When I’m on top of the spanish learning, I’ll switch all my music (pop), podcasts (news) and video entertainment (easy spanish telenovelas) over to spanish. It takes about 4 weeks of constantly listening to spanish-only songs for Spotify to understand that the language switch is a real thing and start suggesting spanish only songs for you to listen to on their weekly lists. When I’m not on top of the spanish learning (90% of the time), I go back to my regular podcast listening schedule. I found a podcast called: Too scary, didn’t watch where they spend the whole time telling the entire plot of scary movies to people who are too scared to watch them. I listened to the one about Silence of the Lambs (which I did watch in 1991 and loved very much) and I realized that even though I kept my eyes open for 97% of it, the 3% of the time I kept my eyes closed, I missed key plot points that I’m learning oh, 30 years later. How did Hannibal escape exactly? How did Jodie Foster exactly kill the bad guy? I just made stuff up in my head which I was content to have made up and not question. I can no longer watch these kinds of movies. I can not add distress (even fictional) to my life. Only baking shows and bullet journal tutorials and asmr videos for me now please.

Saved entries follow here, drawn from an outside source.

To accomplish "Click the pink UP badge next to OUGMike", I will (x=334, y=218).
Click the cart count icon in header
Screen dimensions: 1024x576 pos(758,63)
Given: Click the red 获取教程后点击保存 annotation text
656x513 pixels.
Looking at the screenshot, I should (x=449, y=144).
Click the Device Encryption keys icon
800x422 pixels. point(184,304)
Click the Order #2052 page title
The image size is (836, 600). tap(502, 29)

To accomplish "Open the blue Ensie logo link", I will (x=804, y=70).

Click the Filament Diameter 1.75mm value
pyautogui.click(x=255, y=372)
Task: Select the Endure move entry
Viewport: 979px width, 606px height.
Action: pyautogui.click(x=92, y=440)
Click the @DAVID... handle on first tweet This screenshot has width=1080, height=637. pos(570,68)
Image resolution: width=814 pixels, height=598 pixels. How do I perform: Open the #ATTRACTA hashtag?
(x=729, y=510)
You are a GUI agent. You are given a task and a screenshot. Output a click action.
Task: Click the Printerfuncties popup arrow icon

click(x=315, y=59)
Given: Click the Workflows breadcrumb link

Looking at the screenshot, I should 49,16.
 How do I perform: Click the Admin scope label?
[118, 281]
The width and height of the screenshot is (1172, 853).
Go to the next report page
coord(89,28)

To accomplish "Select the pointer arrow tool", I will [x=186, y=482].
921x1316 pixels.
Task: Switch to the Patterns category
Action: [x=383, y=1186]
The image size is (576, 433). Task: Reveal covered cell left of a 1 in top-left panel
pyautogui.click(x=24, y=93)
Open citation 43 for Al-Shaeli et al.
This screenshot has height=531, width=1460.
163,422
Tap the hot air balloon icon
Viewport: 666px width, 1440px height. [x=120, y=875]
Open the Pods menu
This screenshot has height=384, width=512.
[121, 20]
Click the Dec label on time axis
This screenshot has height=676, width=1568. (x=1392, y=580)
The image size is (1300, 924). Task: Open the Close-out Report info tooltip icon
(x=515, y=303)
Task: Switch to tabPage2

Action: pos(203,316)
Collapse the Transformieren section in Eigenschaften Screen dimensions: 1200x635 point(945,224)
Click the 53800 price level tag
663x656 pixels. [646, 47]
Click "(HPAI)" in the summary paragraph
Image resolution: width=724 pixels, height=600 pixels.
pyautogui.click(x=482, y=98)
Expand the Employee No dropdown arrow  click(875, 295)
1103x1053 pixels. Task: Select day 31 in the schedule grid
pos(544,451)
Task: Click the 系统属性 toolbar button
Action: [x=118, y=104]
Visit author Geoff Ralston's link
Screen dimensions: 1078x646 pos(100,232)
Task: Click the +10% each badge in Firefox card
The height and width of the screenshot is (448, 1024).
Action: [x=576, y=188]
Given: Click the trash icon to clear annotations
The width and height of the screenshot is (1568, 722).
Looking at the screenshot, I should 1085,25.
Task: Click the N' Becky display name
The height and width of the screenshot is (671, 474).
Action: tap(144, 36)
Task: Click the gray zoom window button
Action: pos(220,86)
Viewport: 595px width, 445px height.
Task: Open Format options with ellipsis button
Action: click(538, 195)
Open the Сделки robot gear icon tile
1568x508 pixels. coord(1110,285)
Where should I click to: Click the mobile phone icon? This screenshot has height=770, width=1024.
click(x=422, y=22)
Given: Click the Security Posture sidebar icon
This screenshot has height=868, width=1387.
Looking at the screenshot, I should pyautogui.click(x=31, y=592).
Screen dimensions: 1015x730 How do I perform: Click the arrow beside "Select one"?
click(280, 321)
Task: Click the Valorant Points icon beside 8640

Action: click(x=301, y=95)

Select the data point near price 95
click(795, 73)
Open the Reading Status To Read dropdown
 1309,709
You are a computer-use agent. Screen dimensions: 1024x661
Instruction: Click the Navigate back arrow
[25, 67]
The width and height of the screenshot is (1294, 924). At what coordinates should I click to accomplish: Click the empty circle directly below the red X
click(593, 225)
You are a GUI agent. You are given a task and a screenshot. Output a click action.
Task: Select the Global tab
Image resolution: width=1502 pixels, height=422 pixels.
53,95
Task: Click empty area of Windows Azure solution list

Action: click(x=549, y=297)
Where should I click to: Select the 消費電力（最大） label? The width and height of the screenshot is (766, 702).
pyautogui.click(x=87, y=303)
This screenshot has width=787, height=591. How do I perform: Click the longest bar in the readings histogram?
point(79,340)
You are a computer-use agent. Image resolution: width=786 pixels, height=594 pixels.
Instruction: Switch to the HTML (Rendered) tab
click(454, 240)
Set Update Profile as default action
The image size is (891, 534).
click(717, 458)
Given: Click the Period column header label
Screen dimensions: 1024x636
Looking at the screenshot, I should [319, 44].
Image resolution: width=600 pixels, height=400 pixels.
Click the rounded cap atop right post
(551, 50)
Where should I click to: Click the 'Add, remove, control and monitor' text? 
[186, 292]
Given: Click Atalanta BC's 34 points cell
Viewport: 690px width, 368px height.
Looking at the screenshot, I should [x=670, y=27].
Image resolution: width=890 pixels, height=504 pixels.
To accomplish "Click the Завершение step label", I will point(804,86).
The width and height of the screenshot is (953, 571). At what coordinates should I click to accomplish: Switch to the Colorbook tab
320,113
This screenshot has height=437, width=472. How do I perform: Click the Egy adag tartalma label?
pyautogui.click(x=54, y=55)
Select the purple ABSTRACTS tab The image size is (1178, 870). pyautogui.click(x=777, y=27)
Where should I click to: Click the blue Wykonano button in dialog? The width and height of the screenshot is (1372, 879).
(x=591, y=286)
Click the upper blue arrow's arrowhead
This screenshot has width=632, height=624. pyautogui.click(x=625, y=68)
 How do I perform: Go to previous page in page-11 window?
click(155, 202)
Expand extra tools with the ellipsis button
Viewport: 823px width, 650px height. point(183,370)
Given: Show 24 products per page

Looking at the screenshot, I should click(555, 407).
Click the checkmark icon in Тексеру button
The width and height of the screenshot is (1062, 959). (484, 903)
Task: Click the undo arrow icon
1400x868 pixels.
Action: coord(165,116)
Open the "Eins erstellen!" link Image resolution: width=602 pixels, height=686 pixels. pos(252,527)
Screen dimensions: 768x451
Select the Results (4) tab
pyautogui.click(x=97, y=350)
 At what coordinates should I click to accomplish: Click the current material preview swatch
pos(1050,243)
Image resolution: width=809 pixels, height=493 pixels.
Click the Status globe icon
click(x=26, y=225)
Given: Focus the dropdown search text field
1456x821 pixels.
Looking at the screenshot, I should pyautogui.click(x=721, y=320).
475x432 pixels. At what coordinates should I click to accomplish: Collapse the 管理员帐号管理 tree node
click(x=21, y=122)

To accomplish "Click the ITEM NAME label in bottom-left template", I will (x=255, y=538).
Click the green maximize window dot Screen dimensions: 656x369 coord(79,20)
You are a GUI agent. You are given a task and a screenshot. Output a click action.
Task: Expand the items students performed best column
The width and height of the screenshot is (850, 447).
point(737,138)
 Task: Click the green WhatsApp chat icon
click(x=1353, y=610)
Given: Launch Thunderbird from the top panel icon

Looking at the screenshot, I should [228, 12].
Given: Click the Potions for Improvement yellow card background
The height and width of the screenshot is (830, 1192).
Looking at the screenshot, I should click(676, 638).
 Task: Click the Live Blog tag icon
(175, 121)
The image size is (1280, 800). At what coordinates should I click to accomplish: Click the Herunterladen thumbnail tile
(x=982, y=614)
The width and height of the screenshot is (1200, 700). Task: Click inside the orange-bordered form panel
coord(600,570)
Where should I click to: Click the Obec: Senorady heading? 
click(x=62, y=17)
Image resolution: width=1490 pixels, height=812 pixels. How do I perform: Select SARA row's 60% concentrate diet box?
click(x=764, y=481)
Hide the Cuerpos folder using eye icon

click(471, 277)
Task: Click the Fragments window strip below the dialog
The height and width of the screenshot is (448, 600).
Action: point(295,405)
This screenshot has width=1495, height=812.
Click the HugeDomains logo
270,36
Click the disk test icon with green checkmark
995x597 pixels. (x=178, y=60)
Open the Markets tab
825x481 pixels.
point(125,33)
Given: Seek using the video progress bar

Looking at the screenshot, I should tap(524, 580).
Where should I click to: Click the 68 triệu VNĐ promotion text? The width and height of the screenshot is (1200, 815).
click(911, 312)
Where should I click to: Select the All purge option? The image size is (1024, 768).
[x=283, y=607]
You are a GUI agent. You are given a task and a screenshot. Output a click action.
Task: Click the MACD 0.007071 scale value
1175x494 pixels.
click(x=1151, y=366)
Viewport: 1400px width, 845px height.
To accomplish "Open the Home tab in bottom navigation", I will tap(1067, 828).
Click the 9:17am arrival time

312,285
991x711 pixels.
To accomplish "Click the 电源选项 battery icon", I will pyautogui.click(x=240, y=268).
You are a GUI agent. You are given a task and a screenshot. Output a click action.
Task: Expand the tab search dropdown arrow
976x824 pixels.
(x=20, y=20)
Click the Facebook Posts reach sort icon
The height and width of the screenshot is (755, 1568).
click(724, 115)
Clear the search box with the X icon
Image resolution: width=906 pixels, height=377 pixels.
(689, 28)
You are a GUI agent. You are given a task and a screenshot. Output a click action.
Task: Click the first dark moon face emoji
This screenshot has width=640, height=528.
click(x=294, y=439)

We cancelled our subscription to Disney+ and Netflix and signed up for YouTube premium. This means that I gave up unlimited movies for YouTube with no ads. Every person I mentioned this too gives me the eyeball and says huh? What can I say? The boys wanted the youtube. Jeremy and Vince both watch youtube the most. I watch nothing. We still have Amazon prime, so I’m limiting my movie watching to that single platform.
And now we enter the final weekend before the election. Jeremy has yet to drop off his ballot in a ballot box. It’s not that he’s procrastinating. It’s that he wanted to bundle it with an errand and I think he literally has not left the house in over a week.